The biggest problem would be where they might go. “Current bases in the US could absorb 5,000 people, maybe 10,000,” Cancian said. “But the rest? It would take years to build new facilities.”

Whether Trump would decide something of that strategic and political magnitude the effects of which would only almost certainly be seen beyond his presidential term is more than doubtful, according to Ian Lesser, a senior political analyst at the German Marshall Fund (GMF), a transatlantic think tank.

“We already saw an attempt by Trump to withdraw a sizable force from Europe during his first term, which only met considerable resistance from the security community in the US and was eventually shelved by President Biden,” Lesser told Euronews.

The US Congress would also have to approve the withdrawal, which is not certain given the number of defence hawks, especially in the Senate. A recent bipartisan draft proposal by Republican Lindsey Graham and Democrat Richard Blumenthal on tougher anti-Russian sanctions reportedly has the backing of up to 90 of the 100 senators.

“Trump has no desire to look weak. But a dramatic reduction of the American military footprint in Europe would do exactly that to him,” Lesser said.

In addition, a large part of the US forces in Europe are not members of combat brigades, which typically consist of about 5,000 soldiers each, but support troops who man a huge military infrastructure, especially in Germany.

Historically, Ramstein Air Base, for instance, and its neighbouring Landstuhl Regional Medical Center, the largest American hospital outside the United States, played a key role in supporting forward military operations, especially in the Middle East.

“It would make little sense to announce plans to withdraw US troops from Europe the moment there is an escalating war happening between Israel and Iran,” former US ambassador William Courtney told Euronews. “And it would probably lead to massive criticism,” added Courtney, an adjunct senior fellow at the RAND Corporation, a global think tank.

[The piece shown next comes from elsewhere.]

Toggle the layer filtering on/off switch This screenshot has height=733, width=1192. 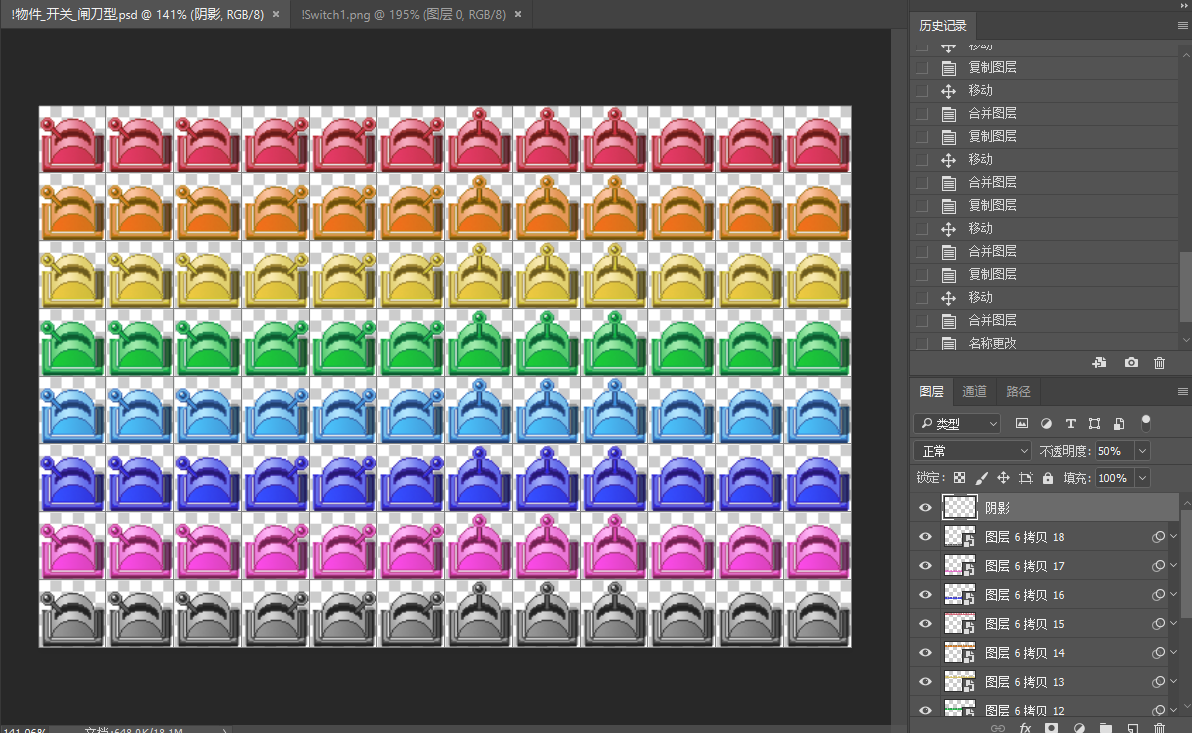pos(1146,421)
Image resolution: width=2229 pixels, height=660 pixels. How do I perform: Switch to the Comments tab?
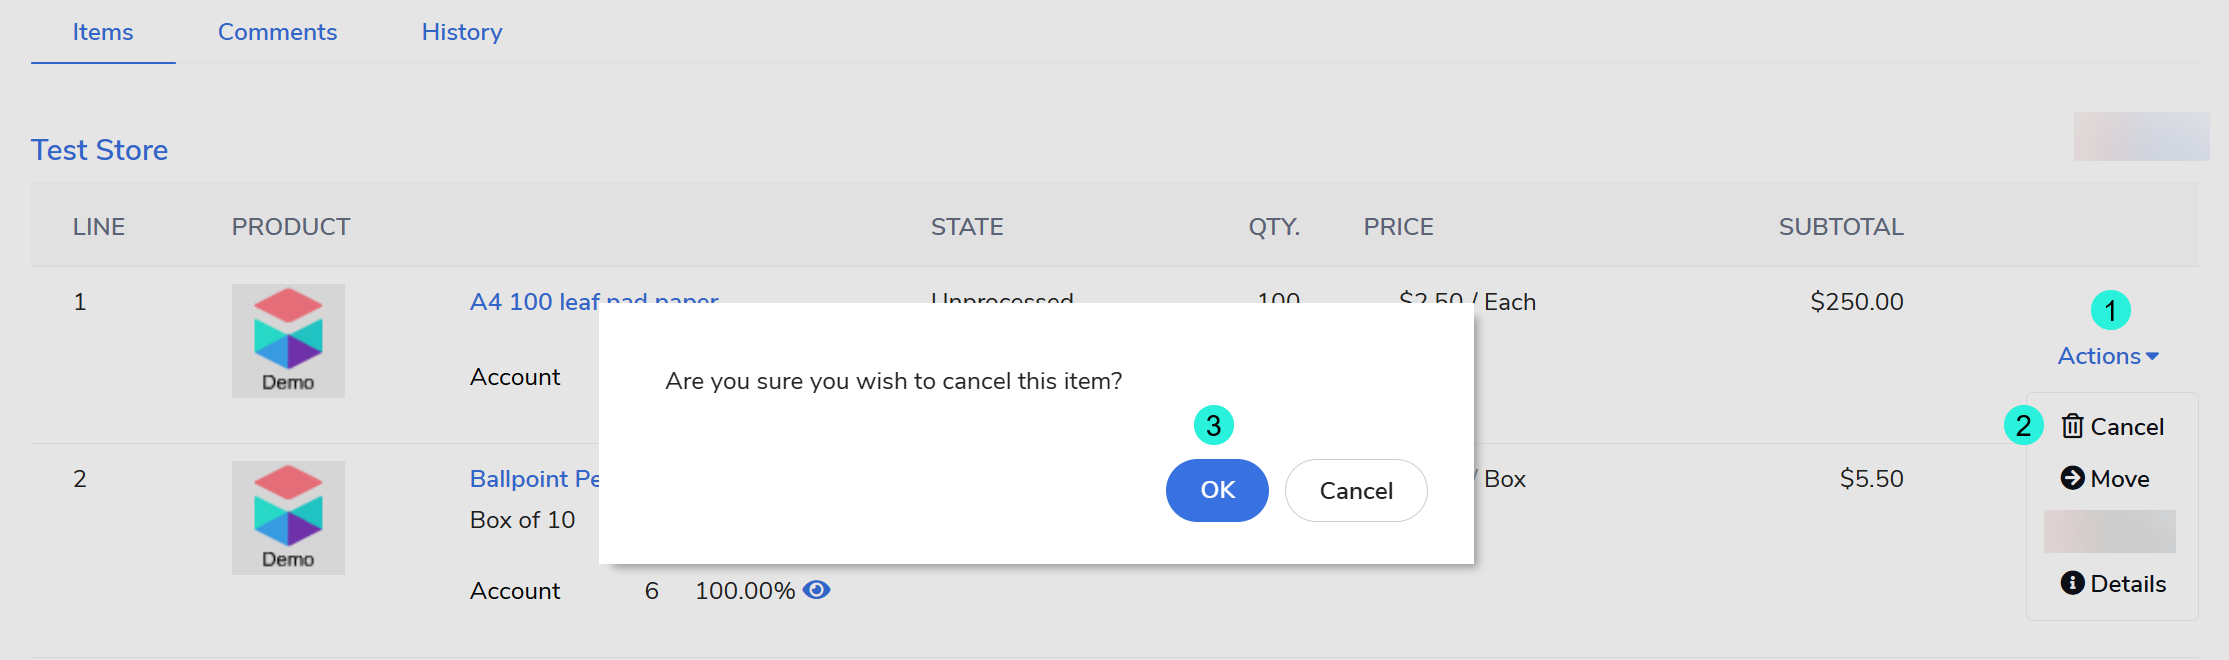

And then there are Trump’s efforts to mediate in the war in Ukraine. “Trump viewed a US troop withdrawal in connection with his strong hopes for an end of the war and improved relations with Moscow. Yet, it turned out there is no basis for that, no possibility, the negotiating positions of Russia and Ukraine being too far apart,” Courtney said.

Were US troops to be withdrawn, Europe would have to replace the entire military infrastructure currently provided by the US at all levels, according to a study by the International Institute for Strategic Studies (IISS) based in London. That means bases, training areas, weaponry and ammunition, administrative and organisational architecture, intelligence provisions and much more.

This comes with a hefty price tag: the nine authors of the IISS study estimate that replacing the US contribution to NATO with European assets would amount to approximately $1 trillion (€870 billion).

It’s not clear what the cost of a US troop withdrawal would mean for the US taxpayer. None of the experts quoted in this article was ready to advance a number.

That’s one reason none of them considered such a decision as very likely.

“No way,” Daniel Runde told Euronews, a senior advisor with Washington-based consulting firm BGR Group and author of The American Imperative: Reclaiming Global Leadership through Soft Power.

“Trump will absolutely not do it. His aim is to get the Europeans to spend 5% of their GDP on defence. Then he will move on.”